# TASK INSTRUCTIONS:
The answer must consist of each line of the records below that contains the string "computer".

# AVAILABLE DATA:

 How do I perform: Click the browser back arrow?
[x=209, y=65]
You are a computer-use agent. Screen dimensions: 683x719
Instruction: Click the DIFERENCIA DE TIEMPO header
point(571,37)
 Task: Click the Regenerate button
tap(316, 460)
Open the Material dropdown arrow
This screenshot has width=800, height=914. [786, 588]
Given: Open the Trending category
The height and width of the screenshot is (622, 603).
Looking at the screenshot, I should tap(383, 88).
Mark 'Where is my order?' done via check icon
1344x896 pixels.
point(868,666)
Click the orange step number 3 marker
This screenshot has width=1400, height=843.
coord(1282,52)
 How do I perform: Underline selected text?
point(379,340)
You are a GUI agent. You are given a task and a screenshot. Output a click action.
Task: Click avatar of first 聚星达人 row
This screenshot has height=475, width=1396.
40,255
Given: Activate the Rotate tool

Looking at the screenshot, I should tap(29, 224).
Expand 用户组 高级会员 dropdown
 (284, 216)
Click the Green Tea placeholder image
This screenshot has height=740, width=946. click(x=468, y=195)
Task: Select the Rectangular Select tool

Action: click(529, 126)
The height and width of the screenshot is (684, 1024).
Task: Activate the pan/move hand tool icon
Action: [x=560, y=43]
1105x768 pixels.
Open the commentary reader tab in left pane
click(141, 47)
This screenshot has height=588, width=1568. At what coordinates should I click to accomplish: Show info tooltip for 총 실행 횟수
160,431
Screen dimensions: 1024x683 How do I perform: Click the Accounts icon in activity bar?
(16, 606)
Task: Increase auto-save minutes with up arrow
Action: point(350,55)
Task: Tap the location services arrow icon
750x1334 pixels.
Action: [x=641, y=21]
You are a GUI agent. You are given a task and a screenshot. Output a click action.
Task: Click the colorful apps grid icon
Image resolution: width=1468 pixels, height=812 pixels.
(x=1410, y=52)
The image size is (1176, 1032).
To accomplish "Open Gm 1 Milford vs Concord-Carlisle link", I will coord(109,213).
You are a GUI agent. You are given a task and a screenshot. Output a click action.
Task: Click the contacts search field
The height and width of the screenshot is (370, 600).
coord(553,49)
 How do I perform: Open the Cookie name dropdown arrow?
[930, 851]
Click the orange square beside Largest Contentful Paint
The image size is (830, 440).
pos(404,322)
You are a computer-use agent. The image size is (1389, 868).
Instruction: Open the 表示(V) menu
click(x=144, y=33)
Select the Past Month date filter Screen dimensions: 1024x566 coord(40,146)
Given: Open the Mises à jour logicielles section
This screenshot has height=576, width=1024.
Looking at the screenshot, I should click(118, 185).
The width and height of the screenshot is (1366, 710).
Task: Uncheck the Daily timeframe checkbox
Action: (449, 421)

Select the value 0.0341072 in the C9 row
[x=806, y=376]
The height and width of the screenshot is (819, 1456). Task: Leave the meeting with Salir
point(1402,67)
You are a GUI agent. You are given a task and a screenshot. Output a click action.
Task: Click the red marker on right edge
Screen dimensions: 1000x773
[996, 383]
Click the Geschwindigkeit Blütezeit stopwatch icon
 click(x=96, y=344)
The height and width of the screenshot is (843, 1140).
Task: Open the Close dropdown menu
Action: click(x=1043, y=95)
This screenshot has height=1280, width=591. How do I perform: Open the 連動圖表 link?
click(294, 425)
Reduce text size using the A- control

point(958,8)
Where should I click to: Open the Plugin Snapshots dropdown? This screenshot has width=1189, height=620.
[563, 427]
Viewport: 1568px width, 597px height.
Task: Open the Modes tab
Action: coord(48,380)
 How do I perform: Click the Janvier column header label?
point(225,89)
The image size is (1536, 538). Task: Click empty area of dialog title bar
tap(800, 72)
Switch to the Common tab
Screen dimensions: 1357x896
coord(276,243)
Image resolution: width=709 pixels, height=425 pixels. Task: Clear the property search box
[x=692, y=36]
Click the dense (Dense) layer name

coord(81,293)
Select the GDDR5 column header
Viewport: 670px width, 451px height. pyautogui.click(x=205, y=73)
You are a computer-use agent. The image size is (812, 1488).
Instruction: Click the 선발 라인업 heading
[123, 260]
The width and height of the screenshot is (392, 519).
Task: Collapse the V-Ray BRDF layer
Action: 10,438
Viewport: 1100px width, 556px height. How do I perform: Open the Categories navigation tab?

# TASK SOLUTION:
You are a computer-use agent. Screen dimensions: 683x719
You are a computer-use agent. The image size is (1389, 868).
You are a computer-use agent. The image size is (812, 1488).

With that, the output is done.